Body composition and appetite : fat-free mass (but not fat mass or BMI) is positively associated with self-determined meal size and daily energy intake in humans

The idea of body weight regulation implies that a biological mechanism exerts control over energy expenditure and food intake. This is a central tenet of energy homeostasis. However, the source and identity of the controlling mechanism have not been identified, although it is often presumed to be some long-acting signal related to body fat, such as leptin. Using a comprehensive experimental platform, we have investigated the relationship between biological and behavioural variables in two separate studies over a 12-week intervention period in obese adults (total n 92).
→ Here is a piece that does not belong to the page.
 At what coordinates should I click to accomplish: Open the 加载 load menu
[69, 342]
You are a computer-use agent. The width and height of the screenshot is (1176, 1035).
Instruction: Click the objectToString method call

All variables have been measured objectively and with a similar degree of scientific control and precision, including anthropometric factors, body composition, RMR and accumulative energy consumed at individual meals across the whole day. Results showed that meal size and daily energy intake (EI) were significantly correlated with fat-free mass (FFM, P values ,0·02–0·05) but not with fat mass (FM) or BMI (P values 0·11–0·45) (study 1, n 58). In study 2 (n 34), FFM (but not FM or BMI) predicted meal size and daily EI under two distinct dietary conditions (high-fat and low-fat). These data appear to indicate that, under these circumstances, some signal associated with lean mass (but not FM) exerts a determining effect over self-selected food consumption. This signal may be postulated to interact with a separate class of signals generated by FM. This finding may have implications for investigations of the molecular control of food intake and body weight and for the management of obesity.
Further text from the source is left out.